-- Opening Marker --
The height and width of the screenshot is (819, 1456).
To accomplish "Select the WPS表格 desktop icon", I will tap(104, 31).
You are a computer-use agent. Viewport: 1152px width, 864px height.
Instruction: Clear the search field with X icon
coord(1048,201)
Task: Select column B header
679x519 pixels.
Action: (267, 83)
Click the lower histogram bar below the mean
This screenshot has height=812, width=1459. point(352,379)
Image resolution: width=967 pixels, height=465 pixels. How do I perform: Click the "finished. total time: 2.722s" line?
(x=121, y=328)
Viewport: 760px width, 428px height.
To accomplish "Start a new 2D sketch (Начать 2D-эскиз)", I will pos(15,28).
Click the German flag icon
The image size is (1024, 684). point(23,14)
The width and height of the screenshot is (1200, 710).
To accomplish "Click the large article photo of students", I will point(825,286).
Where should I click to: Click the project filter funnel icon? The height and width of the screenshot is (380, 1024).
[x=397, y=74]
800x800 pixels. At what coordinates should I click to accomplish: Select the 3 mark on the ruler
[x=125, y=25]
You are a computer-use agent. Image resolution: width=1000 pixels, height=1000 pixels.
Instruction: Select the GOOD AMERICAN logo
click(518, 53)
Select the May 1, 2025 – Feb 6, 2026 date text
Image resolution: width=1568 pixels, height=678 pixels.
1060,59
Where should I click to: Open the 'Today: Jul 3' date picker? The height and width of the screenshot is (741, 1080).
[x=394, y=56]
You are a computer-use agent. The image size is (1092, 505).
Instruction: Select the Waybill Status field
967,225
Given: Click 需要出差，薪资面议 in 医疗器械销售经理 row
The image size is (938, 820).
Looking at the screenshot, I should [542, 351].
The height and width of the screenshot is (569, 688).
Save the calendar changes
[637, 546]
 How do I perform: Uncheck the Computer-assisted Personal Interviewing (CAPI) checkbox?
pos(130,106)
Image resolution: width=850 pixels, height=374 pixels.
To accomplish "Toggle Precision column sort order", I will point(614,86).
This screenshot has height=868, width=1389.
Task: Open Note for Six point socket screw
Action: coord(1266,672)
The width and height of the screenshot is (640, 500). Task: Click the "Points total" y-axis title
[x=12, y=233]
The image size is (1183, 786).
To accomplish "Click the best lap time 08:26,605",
-- Closing Marker --
Work required: From the line containing "The image size is (1183, 786)." down to the final line of the records above, copy everything exactly and include nothing else.

Response box:
The image size is (1183, 786).
To accomplish "Click the best lap time 08:26,605",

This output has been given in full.